Prudent, François Hollande n’avait promis aucune augmentation de l’aide publique au développement (APD). Emmanuel Macron a fait l’inverse en s’engageant, dès le début de son mandat, à accroître très fortement l’effort de solidarité en faveur des pays les plus pauvres. « [Cela] supposera des efforts, nous les ferons. Parce que ces efforts, c’est la contribution française à la réussite de tout un continent », a-t-il répété, fin novembre 2017, devant les étudiants de l’université de Ouagadougou.
Augmenter l’aide de quelque 6 milliards d’euros, pour atteindre 15 milliards en 2022, représenterait une hausse sans précédent même si, rapporté à la richesse nationale, cet effort ne permettrait à la France que de rattraper le terrain cédé en vingt ans. Le chef de l’Etat a fixé pour objectif de porter l’APD à 0,55 % du produit intérieur brut (PIB) en 2022 contre un peu moins de 0,4 % actuellement. Le Royaume-Uni a atteint la cible internationale de 0,7 % en 2013 et l’Allemagne en 2016.

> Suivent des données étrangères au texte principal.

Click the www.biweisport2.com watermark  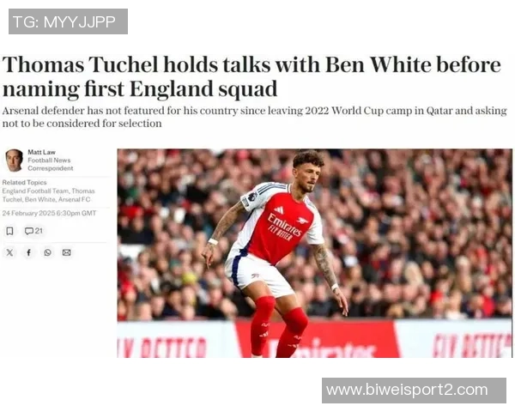(414, 391)
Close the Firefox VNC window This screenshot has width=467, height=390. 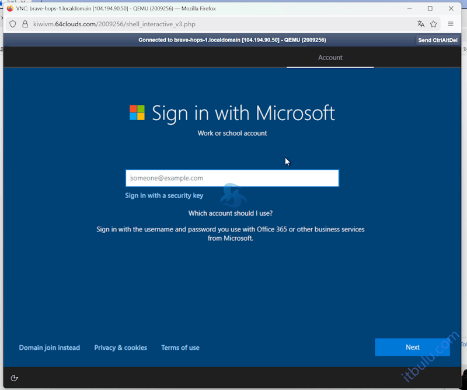[451, 9]
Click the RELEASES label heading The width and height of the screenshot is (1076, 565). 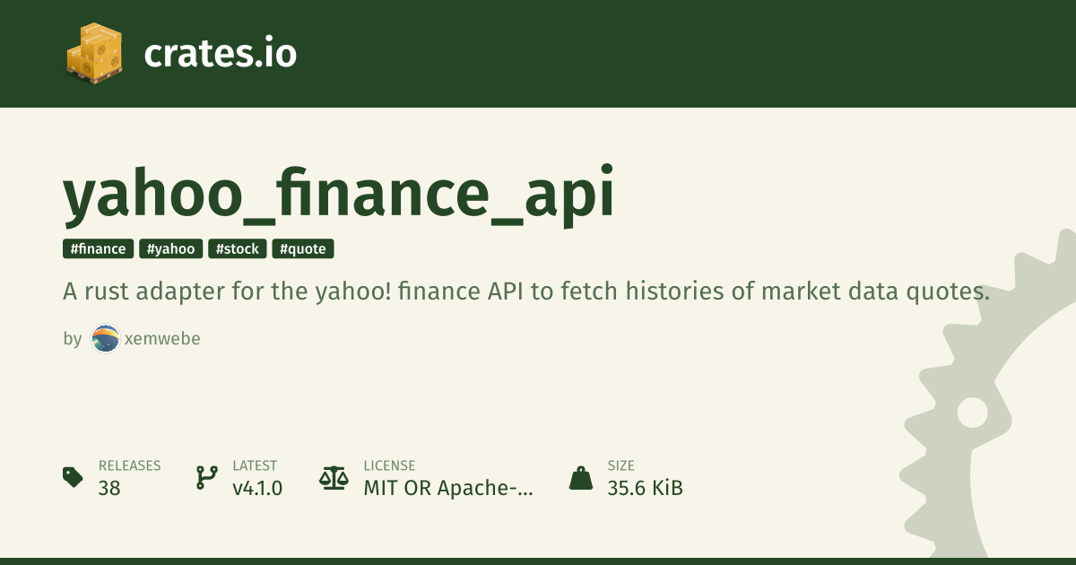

« IL NE PEUT EXISTER UN TEL DÉCALAGE ENTRE L’IMAGE QUE LA FRANCE VEUT DONNER ET LA RÉALITÉ DE L’APD » HUBERT JULIEN-LAFERRIÈRE DÉPUTÉ LRM
Plus d’une fois échaudées par des annonces sans lendemain, les ONG de solidarité internationale regroupées dans Coordination SUD n’entendent pas laisser passer l’occasion du comité interministériel de la coopération internationale et du développement (Cicid) prévu le 5 février pour obtenir du chef de l’Etat un calendrier précis. « Qui décide ? », se sont-elles interrogées publiquement, le 26 janvier, en dénonçant « les blocages » auxquels se livrerait, selon elles, le Trésor pour faire échouer l’annonce d’une trajectoire chiffrée sur le quinquennat.
De leur côté, quelques députés de La République en marche, conduits par Hubert Julien-Laferrière, rapporteur du budget de l’APD au sein de la commission des affaires étrangères, ont rappelé « qu’ils sont et resteront mobilisés » pour que les promesses soient tenues. Un rappel « gentil », concédait l’un d’entre eux, mais qui traduit la fébrilité des élus devant cet « engagement ferme » de M. Macron. « Il ne peut exister un tel décalage entre l’image que la France veut donner et la réalité de l’APD », admet M. Julien-Laferrière.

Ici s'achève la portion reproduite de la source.